Highlights & Insights¶
- Integration of formal theory and practice: Each design decision is supported by a corresponding mathematical proposition (Propositions 2–6).
- Elegant critical question mechanism: The three-dimensional questioning makes the method robust against adversarial examples.
- Natural interpretation under DF-QuAD: Bias strength equals exactly the difference in success probabilities between the two groups.
- Extensible to human-machine debate: The framework naturally supports multi-party debate scenarios.
Limitations & Future Work¶
- Neighborhood construction relies on distance metrics and the choice of \(K\), which may be unreliable for high-dimensional sparse data.
- Fairness is defined solely via statistical parity, without covering alternative fairness definitions.
- Computational complexity scales linearly with the number of neighborhoods.
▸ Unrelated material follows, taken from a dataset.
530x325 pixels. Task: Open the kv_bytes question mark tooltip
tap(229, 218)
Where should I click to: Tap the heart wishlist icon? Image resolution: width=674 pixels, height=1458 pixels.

- Integration with causal inference methods remains unexplored.
- Evaluation is currently limited to binary classifiers.
Related Work & Insights¶
- The gradual semantics of QBAFs offer a general framework for transparent reasoning in AI systems.
- The combination of argument schemes and critical questions is transferable to other AI safety problems.
- Bias detection applied to LLMs demonstrates that large models inherit societal biases present in their training data.
Rating¶
⭐⭐⭐⭐
- Novelty ⭐⭐⭐⭐: Introducing argumentation theory into bias detection is a novel perspective.
- Experimental Thoroughness ⭐⭐⭐⭐: Three-tier evaluation covering synthetic data, trained classifiers, and LLMs.
- Writing Quality ⭐⭐⭐⭐⭐: Theoretical derivations are rigorous and well-presented.
- Value ⭐⭐⭐⭐: Provides a transparent, theoretically grounded bias detection paradigm for AI fairness.